BRATTLEBORO — Two months after a state inspection found violations of patient rights and emergency-services standards, Brattleboro Memorial Hospital has been given a clean bill of health.
The state Division of Licensing and Protection on May 26 issued a letter saying the hospital had “corrected all deficiencies that were cited” during an investigation in late March.
That means the state is satisfied with BMH's corrective plan, which included new policies, additional monitoring, and increased education related to the treatment of mental health patients and the use of police officers at the hospital.
“We conducted the unannounced follow-up survey and determined the hospital was back in compliance,” said Suzanne Leavitt, the Division of Licensing and Protection's assistant director. “The hospital is expected to maintain ongoing compliance.”
Hospital administrators haven't commented on the specifics of the case. Following the state's declaration of compliance, a spokeswoman said only “we are always looking to improve patient care and take opportunities like this to do exactly that.”
The Division of Licensing and Protection conducts health care inspections under the auspices of the federal Centers for Medicare and Medicaid Services. Unaddressed violations can jeopardize a hospital's eligibility for Medicare and Medicaid funding.
Leavitt has said the Brattleboro Memorial Hospital inspection, completed March 24, was spurred by several patient complaints.
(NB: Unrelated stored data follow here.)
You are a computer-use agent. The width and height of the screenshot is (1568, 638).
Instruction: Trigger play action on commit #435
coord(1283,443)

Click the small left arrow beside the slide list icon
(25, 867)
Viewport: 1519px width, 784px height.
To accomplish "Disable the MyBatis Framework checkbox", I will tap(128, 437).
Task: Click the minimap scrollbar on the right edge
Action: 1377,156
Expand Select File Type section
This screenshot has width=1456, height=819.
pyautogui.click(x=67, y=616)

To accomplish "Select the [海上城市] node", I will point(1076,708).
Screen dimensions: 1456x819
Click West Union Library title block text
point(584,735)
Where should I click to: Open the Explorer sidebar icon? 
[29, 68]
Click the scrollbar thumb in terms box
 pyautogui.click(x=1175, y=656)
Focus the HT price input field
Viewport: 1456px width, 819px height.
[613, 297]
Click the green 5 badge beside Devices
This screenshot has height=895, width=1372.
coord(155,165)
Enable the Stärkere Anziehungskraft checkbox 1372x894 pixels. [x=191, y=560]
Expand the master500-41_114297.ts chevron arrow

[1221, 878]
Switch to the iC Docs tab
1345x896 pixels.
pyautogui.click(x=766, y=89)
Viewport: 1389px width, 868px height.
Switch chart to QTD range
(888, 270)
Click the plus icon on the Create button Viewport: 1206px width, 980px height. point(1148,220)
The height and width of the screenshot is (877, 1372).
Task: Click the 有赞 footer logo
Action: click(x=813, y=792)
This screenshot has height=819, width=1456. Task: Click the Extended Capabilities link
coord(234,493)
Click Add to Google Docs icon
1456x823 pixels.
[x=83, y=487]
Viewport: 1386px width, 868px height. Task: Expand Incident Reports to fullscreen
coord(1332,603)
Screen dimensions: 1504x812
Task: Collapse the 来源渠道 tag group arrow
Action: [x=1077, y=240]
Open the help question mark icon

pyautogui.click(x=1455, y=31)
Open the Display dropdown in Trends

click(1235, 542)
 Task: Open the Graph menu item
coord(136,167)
The state's subsequent report cited the hospital's “failure to provide sufficient interventions to assure each patient's rights are protected” in the hospital's Emergency Department.
Regulators focused mainly on incidents involving two mental health patients, identified in state documents only as Patient No. 1 and Patient No. 2.
The latter patient was admitted in early January and became agitated when “a specific psychiatric facility s/he had requested for admission had no beds available,” documents show. Brattleboro police were summoned to help control Patient No. 2 several times over the course of several hours; officers eventually used a “noncompliant escort hold,” a takedown move, and handcuffs to subdue the patient.
BMH staff “failed to follow hospital policy when allowing the police to use physical force, manual restraint and the application of handcuffs to a patient requiring psychiatric hospitalization who was not under arrest or in police custody,” state inspectors found.
Patient No. 1 stayed at BMH's Emergency Department from Dec. 31 to Jan. 6. In spite of a psychosis diagnosis, the state report says the patient remained in the Emergency Department “due to the lack of availability of a psychiatric admission bed.”
State officials documented multiple disruptions caused by Patient No. 1 at BMH, but they also documented instances when hospital staff failed to remove restraints at the earliest possible time and didn't use the least-restrictive methods to restrain the patient.
In addition to those issues, the state's report found several other problems at BMH, including a potential safety hazard, inadequate record-keeping, and staffing shortages.
On that latter topic, the Emergency Department manager told state inspectors that “night resources are slim” in the unit and law enforcement is used as a “backup” and a “show of force,” according to the report.
BMH's corrective plan was accepted by the state in late April, a little over a month after the inspection was completed. The plan included new instruction for emergency staff on the use of patient seclusion and restraint, as well as education on “appropriate interactions” between staff and law enforcement on the hospital campus.
The hospital also implemented a modified “Code Green” policy for using police officers to help manage patients.
Additionally, BMH administrators have had meetings with local law enforcement agencies; the state Department of Mental Health; and other health care providers in the area to talk about issues related to the inspection's findings.